Richard_Ngo comments on Gradations of Inner Alignment Obstacles

Richard_Ngo 30 Apr 2021 16:12 UTC
LW: 2 AF: 1
AF
To me it sounds like you’re describing (some version of) agency, and so the most natural term to use would be mesa-agent.
I’m a bit confused about the relationship between “optimiser” and “agent”, but I tend to think of the latter as more compressed, and so insofar as we’re talking about policies it seems like “agent” is appropriate. Also, mesa-optimiser is taken already (under a definition which assumes that optimisation is equivalent to some kind of internal search).
- abramdemski 1 May 2021 15:31 UTC
  LW: 4 AF: 3
  AF Parent
  I tend to think of the latter as more compressed,
  I’m not sure what you meant by “more compressed”.
  I used to define “agent” as “both a searcher and a controller”, IE, something which uses an internal selection/search of some kind to accomplish an external control task. This might be too restrictive, though.
  - Richard_Ngo 6 May 2021 16:00 UTC
    LW: 2 AF: 1
    AF Parent
    I used to define “agent” as “both a searcher and a controller”
    Oh, I really like this definition. Even if it’s too restrictive, it seems like it gets at something important.
    I’m not sure what you meant by “more compressed”.

........

## EXERCISE AIM
List every date and time at which a comment in the comment thread above was posted.

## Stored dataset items
........

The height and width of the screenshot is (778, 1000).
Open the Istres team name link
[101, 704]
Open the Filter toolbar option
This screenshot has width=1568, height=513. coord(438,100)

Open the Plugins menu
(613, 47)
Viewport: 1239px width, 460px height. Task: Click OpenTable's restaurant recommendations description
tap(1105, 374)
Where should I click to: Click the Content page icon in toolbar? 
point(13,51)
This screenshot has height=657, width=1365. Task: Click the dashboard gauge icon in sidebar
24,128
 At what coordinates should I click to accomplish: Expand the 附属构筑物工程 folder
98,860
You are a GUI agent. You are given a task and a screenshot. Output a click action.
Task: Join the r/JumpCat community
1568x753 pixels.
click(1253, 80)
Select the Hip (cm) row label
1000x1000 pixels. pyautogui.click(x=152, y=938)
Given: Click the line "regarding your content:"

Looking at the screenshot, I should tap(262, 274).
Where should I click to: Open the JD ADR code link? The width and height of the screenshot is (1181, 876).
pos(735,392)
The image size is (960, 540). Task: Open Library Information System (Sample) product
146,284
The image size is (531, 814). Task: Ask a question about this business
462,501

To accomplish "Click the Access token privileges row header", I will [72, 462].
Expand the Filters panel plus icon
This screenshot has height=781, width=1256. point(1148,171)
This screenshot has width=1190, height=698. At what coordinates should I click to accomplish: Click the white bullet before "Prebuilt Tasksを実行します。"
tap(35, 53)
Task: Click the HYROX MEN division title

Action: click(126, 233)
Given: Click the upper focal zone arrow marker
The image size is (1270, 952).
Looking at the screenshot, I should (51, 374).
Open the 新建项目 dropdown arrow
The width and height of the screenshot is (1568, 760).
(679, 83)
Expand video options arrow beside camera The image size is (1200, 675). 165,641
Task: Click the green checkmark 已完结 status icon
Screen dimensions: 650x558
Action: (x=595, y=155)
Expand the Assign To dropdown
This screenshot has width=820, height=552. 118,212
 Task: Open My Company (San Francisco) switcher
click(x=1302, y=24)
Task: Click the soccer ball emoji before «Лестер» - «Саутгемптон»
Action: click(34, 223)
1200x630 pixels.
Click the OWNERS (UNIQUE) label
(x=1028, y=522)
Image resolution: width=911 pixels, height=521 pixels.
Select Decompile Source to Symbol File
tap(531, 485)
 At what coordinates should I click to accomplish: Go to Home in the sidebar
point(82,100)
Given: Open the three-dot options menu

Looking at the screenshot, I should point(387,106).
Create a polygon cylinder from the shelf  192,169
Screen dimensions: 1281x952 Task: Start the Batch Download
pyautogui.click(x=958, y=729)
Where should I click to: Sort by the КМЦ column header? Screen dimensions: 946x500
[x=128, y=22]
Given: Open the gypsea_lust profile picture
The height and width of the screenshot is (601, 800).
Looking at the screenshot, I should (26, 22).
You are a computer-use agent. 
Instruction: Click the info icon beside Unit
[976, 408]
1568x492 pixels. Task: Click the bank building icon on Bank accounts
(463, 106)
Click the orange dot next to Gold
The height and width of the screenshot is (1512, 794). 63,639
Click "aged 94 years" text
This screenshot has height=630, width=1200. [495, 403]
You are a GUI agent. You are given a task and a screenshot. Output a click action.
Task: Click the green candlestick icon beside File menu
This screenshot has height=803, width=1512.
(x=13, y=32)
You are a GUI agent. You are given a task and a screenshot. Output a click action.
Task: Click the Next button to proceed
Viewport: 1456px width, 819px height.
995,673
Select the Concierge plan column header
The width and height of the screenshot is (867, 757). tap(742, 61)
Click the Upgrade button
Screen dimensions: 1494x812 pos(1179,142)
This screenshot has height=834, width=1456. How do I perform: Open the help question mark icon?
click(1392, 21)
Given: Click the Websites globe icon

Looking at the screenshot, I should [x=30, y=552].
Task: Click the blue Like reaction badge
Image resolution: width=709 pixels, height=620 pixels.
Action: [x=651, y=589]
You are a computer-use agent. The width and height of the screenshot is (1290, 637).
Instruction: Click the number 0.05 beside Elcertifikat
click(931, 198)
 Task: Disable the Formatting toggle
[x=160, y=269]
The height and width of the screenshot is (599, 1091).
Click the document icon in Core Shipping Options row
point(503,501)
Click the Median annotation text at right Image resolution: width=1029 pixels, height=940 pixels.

........

## TASK RESULT
30 Apr 2021 16:12 UTC
1 May 2021 15:31 UTC
6 May 2021 16:00 UTC